= Edith Iglauer =

American journalist

Edith Iglauer Daly (formerly Hamburger; March 10, 1917 – February 13, 2019) was an American writer who wrote several nonfiction books, including The New People: The Eskimo's Journey Into Our Time (1966); Denison's Ice Road (1974), a profile of the ice road engineer John Denison; and Seven Stones (1981), a profile of the architect Arthur Erickson. She was also a freelance writer for The New Yorker, Harper's, The Atlantic Monthly, and Geist magazines.

==Early life and career==
Edith Iglauer was born in Cleveland, Ohio, on March 10, 1917, to a family of German Jewish descent. She transferred to the Hathaway Brown School for Girls and subsequently pursued a bachelor's degree in political science at Wellesley College, followed by further education at the Columbia University School of Journalism. Her interest in Eskimo culture led her to travel the northern climates extensively.

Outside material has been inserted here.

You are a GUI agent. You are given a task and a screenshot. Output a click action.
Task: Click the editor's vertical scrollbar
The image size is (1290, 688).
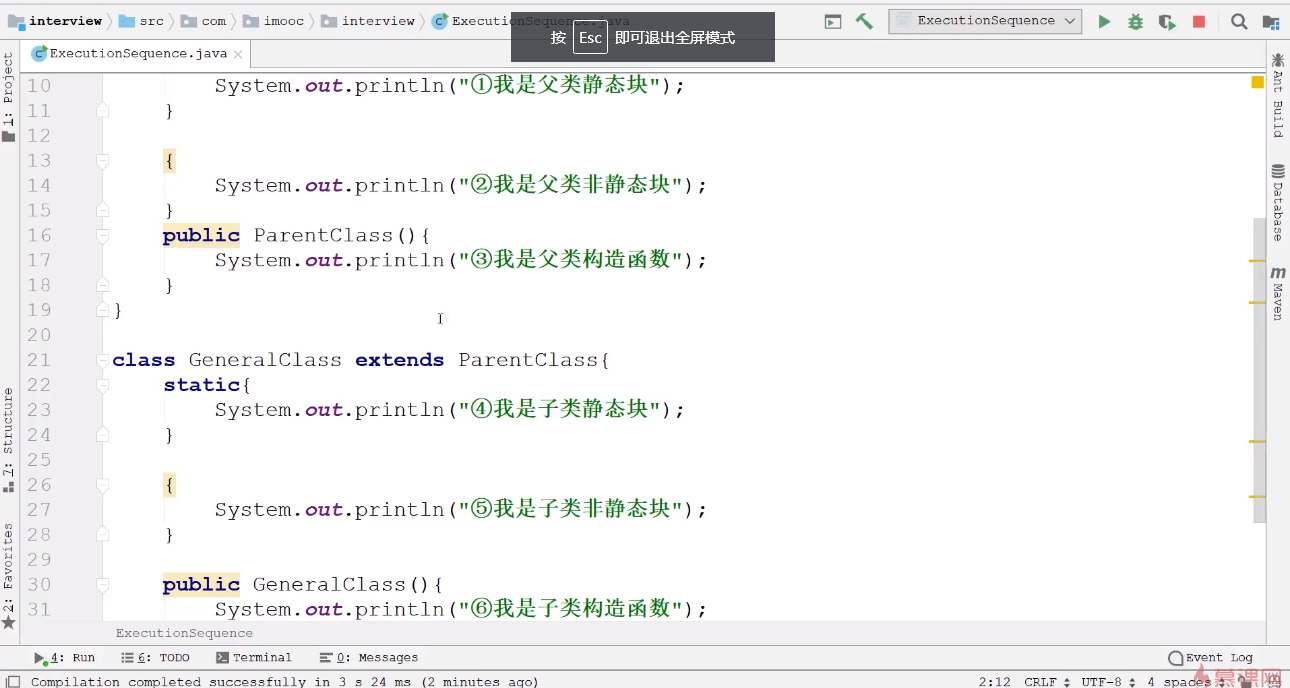click(x=1259, y=370)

Iglauer appeared as herself, along with John Denison, in the History Channel presentation, Ice Road Truckers.

==Personal life==
Edith Iglauer Hamburger's second husband was Canadian fisherman John Daly, who she featured in the book Fishing With John (1988), which was shortlisted for a Governor General's literary award. Widowed by Daly's sudden death on the dance floor, Iglauer later married widower Frank White, another self-reliant Canadian in the same coastal community where she had settled permanently. White died on October 18, 2015, aged 101, in Garden Bay, BC. Iglauer turned 100 in March 2017, and died in Sechelt, British Columbia on February 13, 2019, aged 101.